The National Christian Youth Convention (NCYC) is a national conference for people aged 16–30 years held by the Uniting Church in Australia every second January. It is held in a different Australian city each time in the long summer school and university holidays. It has attracted over 3,000 delegates from around Australia plus visiting delegations from overseas countries. It is one of the biggest events for youth on the Uniting Church's calendar.

==History==
NCYC began in 1955 with an evangelical campaign run by Rev. Dr.

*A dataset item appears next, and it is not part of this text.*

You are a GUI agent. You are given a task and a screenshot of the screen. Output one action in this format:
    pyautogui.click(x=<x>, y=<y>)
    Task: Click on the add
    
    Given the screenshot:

Sir Alan Walker as an activity of the Central Methodist Mission in Sydney held at the Royal Showgrounds, from 16 to 23 January 1955. The theme was "God Works". Keynote speakers included Dr A. Harold Wood, Alan Walker, and Dr Roy L. Smith from the United States who also led the Bible studies. It was designed to reach the entire Christian community, not just that of the Methodist Church of Australasia (see Methodism).

The 50th anniversary NCYC was held in January 2005 at the Gawler campus of Trinity College to the north of Adelaide in South Australia.

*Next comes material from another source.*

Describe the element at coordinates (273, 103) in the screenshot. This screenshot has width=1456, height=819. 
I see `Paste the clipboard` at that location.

Here is a full list of every NCYC held since 1955:

- 1955. New South Wales, Sydney. Theme: God Works
- 1957. South Australia, Adelaide.
- 1960. Queensland, Brisbane.
- 1963. Victoria, Melbourne.
- 1966. Western Australia, Perth.
- 1969. New South Wales, Sydney.
- 1973. Queensland, Gold Coast.
- 1975. South Australia, Adelaide. Theme: Three Worlds – One World – For God
- 1977. ACT, Canberra. Theme: Turning Point
- 1979. Western Australia, Perth. Theme: Directions
- 1981. New South Wales, Sydney. Theme: Focus
- 1983. Queensland, Brisbane. Theme: Witness
- 1985. South Australia, Adelaide. Theme: Dreams and Visions
- 1987. Victoria, Ballarat. Theme: Being There
- 1989. Western Australia, Perth. Theme: Cross the Desert
- 1991. Queensland, Toowoomba. Theme: Breaking New Ground
- 1993. ACT, Canberra. Theme: Love In A Dangerous Time
- 1995. SA, Adelaide. Theme: Living On The Edge
- 1997. Tasmania. Theme: Living the Legend
- 1999. Victoria, Geelong. Theme: It All Depends
- 2001. Queensland. Theme: Now is the Time
- 2003. NSW, Newcastle. Theme: Shaking The Foundations
- 2005. SA, Gawler. Theme: Live This Life
- 2007. WA, Scotch College Perth Perth, Western Australia. Theme: Agents of Change also had an inaugural Adult Convention.
- 2009. Victoria, Methodist Ladies' College, Melbourne. Theme: Converge
- 2011. Queensland, Gold Coast. Theme: Turn It Up
- 2014. NSW, Sydney. Theme: Yurora
- 2017. NSW, Stanwell Tops. Theme: Yurora – Uniting Culture.

==Organisation==
The event is usually organised and hosted by a Synod by agreement with the Uniting Church's National Assembly. NCYC 2014 was an exception as it was hosted by Parramatta-Nepean Presbytery within the Synod of NSW & ACT. Leadership is by a local organising committee utilising existing networks within the responsible Synod. It is typically coordinated by a young minister of religion. Older adults are mobilised to support and assist.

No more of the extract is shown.